- DESCRIPTION OF THE TASK: The answer should be each line from the entries below that has the word "computer" in it.

##### WORKING DATA

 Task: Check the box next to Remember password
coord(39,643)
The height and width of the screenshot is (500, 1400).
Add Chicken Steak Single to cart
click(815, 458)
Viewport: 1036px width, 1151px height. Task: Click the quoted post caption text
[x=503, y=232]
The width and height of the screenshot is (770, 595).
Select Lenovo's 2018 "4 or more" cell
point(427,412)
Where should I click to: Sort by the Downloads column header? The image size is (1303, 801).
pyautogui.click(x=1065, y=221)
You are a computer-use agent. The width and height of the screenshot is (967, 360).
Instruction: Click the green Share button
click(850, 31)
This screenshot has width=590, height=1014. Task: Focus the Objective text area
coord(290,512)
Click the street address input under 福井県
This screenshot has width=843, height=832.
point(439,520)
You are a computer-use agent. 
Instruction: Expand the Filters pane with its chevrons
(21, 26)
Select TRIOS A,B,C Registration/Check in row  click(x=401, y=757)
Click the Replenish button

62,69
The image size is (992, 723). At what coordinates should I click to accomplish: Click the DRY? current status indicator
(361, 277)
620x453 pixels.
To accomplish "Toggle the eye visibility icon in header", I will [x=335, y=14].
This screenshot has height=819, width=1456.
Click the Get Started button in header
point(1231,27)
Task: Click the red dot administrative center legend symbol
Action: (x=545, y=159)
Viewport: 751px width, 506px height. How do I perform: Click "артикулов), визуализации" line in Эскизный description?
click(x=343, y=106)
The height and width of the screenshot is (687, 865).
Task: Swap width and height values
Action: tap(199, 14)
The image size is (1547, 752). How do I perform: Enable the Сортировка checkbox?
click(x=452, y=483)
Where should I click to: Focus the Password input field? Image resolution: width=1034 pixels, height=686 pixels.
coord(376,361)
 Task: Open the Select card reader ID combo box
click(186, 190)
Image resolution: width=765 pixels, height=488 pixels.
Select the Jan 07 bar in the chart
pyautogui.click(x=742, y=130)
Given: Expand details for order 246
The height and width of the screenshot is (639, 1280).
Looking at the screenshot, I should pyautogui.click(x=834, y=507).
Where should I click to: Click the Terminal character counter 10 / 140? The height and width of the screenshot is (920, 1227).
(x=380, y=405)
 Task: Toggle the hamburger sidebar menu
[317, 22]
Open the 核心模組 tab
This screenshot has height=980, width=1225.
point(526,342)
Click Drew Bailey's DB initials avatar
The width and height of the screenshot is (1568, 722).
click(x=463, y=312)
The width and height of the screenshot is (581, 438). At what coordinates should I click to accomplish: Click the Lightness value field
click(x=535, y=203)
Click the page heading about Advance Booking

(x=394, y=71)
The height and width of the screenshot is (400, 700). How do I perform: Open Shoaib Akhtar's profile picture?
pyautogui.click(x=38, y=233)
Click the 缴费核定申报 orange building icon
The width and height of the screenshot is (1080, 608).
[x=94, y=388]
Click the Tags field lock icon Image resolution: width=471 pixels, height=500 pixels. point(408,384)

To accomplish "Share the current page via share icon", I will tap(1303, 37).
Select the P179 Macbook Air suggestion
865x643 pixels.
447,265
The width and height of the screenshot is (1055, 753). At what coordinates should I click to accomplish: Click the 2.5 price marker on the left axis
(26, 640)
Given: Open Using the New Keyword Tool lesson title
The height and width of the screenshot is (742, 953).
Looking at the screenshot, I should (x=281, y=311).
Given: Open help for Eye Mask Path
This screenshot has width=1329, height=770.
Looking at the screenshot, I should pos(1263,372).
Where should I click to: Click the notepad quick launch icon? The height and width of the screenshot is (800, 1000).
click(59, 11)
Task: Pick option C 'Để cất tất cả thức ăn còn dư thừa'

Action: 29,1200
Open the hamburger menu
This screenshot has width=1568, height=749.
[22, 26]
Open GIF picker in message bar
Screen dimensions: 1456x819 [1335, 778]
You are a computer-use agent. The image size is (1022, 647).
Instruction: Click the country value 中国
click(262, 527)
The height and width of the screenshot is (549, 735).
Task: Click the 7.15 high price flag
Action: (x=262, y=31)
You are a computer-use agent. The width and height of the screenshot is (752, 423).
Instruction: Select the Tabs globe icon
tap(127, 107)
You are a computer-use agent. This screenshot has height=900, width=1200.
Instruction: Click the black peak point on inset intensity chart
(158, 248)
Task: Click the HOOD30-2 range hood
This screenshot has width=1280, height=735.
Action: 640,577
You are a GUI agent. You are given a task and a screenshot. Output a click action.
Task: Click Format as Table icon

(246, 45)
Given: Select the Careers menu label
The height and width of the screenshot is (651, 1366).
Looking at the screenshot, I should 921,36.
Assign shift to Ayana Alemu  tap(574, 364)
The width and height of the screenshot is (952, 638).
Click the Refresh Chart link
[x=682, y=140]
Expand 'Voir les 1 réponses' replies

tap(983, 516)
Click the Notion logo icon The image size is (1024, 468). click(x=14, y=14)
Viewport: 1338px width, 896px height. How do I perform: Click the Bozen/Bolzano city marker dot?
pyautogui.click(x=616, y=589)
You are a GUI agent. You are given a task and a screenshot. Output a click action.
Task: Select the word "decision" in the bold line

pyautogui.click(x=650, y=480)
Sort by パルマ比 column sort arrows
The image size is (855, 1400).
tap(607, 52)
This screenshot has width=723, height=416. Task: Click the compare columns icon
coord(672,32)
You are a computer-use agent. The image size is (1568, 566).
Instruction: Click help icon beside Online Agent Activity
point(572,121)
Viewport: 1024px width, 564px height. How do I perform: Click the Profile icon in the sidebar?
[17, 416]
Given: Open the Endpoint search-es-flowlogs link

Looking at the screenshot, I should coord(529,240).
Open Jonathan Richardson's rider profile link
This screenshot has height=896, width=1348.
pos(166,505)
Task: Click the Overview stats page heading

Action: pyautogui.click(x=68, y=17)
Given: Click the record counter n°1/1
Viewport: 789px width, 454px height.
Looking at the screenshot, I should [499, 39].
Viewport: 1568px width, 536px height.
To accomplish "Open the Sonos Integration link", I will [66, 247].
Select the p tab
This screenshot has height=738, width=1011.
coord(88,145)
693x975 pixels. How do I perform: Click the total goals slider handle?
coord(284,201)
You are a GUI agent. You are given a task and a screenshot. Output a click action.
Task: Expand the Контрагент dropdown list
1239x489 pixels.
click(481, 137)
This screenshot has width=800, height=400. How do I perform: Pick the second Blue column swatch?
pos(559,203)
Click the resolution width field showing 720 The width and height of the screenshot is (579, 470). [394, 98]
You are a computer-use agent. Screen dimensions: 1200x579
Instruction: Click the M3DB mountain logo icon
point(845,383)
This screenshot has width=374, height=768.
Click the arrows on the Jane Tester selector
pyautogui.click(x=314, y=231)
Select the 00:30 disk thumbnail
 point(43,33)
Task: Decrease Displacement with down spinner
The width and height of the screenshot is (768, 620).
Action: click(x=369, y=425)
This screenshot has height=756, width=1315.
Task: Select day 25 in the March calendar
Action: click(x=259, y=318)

##########

- EXERCISE RESULT:
You are a computer-use agent. The width and height of the screenshot is (967, 360).
You are a computer-use agent. 
You are a computer-use agent. The image size is (1022, 647).
You are a computer-use agent. The width and height of the screenshot is (752, 423).
You are a computer-use agent. This screenshot has height=900, width=1200.
You are a computer-use agent. The image size is (1568, 566).
You are a computer-use agent. Screen dimensions: 1200x579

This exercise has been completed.